↓↓↓

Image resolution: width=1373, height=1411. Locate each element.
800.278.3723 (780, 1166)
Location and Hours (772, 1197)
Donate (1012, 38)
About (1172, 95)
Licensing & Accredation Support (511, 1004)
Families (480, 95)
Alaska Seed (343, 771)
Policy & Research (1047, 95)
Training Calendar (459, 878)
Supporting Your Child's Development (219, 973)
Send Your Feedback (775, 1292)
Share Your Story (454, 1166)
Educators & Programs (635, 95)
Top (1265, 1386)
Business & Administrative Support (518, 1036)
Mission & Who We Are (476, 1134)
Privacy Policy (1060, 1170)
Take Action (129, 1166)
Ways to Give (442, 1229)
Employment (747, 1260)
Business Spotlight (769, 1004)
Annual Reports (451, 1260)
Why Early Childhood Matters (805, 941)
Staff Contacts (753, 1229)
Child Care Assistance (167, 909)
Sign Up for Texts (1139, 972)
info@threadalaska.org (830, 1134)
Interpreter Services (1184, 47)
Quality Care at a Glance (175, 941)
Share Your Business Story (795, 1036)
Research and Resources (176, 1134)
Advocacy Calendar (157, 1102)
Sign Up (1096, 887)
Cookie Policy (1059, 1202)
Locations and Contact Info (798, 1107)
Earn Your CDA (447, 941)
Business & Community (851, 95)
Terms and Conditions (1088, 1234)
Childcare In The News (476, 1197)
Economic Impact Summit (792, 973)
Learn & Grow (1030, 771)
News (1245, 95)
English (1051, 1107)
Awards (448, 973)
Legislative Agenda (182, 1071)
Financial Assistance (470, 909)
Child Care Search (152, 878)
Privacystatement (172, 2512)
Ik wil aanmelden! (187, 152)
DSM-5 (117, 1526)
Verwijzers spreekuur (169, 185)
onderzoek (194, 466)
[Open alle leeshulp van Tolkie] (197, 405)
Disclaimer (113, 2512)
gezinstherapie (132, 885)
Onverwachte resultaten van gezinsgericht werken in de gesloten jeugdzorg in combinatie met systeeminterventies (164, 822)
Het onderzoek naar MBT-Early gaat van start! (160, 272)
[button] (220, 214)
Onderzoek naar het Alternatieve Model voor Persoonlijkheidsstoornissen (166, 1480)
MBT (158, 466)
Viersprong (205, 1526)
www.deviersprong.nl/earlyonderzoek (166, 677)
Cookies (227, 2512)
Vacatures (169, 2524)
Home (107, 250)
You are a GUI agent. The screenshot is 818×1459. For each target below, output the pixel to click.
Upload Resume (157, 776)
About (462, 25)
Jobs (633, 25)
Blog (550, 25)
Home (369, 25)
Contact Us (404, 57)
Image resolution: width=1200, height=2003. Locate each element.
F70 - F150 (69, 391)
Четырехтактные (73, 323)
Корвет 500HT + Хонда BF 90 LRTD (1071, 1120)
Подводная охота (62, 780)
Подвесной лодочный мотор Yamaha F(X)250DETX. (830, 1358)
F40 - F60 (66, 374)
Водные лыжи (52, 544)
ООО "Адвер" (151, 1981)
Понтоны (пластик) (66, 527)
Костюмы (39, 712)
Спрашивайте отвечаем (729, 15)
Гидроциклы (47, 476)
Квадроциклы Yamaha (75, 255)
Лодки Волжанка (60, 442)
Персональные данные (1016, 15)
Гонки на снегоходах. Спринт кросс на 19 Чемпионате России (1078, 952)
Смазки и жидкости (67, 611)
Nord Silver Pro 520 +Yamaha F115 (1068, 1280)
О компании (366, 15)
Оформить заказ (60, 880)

↑↑↑

Rewrite each line of the listing in full, from the line with "Top (1265, 1386)" up to and including the line with "Business Spotlight (769, 1004)", and decrease every coordinate in the answers by 80.

Top (1185, 1306)
Business & Administrative Support (438, 956)
Mission & Who We Are (396, 1054)
Privacy Policy (980, 1090)
Take Action (49, 1086)
Ways to Give (362, 1149)
Employment (667, 1180)
Business Spotlight (689, 924)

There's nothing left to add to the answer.